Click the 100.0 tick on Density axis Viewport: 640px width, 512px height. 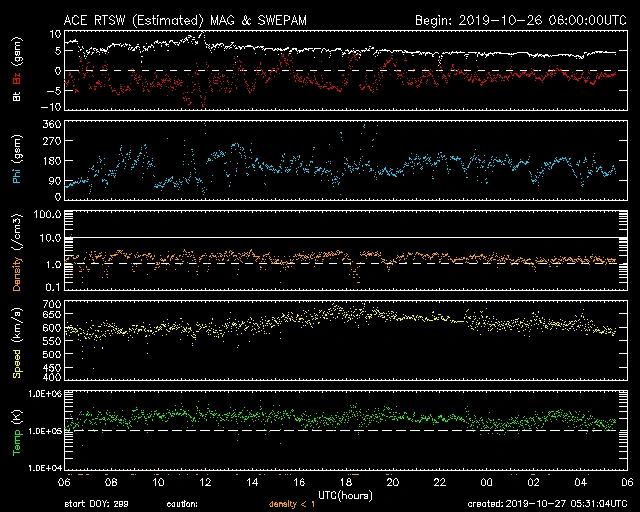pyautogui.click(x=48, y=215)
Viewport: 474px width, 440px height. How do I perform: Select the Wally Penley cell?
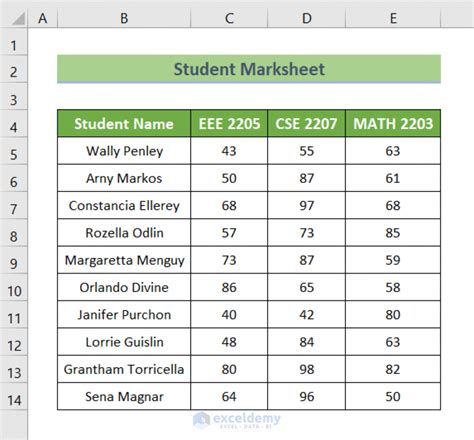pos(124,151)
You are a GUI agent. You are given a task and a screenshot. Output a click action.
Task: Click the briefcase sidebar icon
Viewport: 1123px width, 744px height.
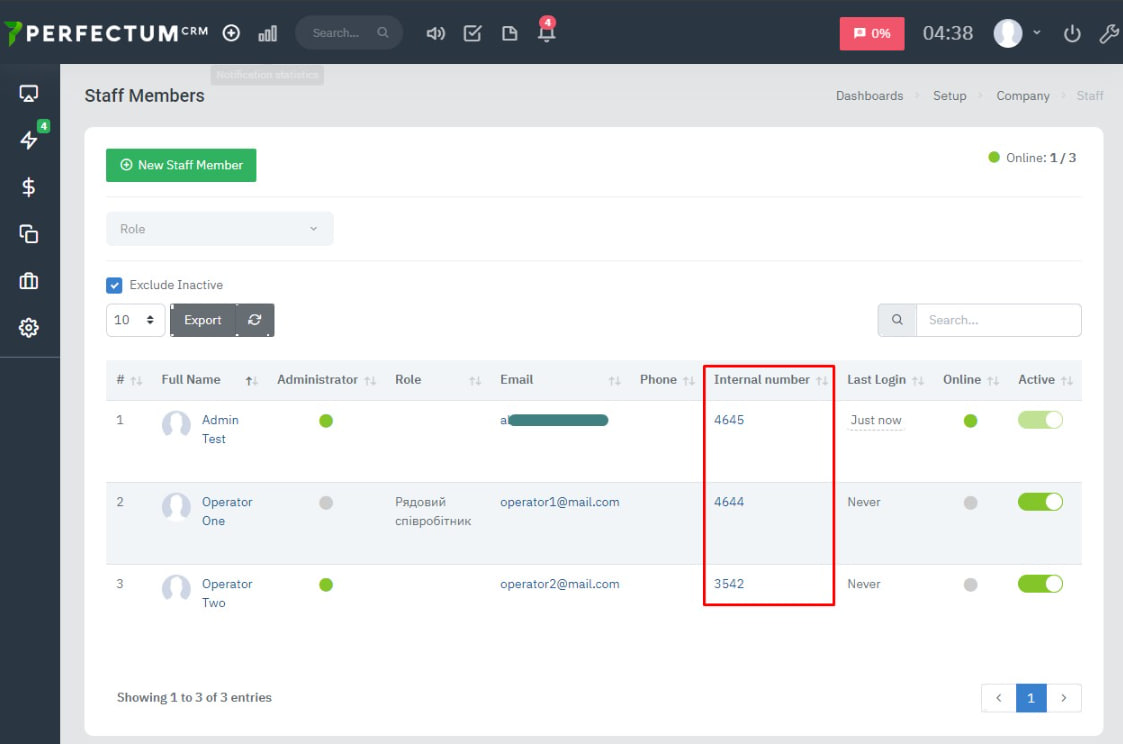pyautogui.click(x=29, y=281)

» **Exercise**: Print the lines from the line containing "Task: Click the briefcase sidebar icon" through the last line of the listing, exactly as they stand, and leave any pictures out.

» **Exercise output**:
Task: Click the briefcase sidebar icon
Viewport: 1123px width, 744px height.
pyautogui.click(x=29, y=281)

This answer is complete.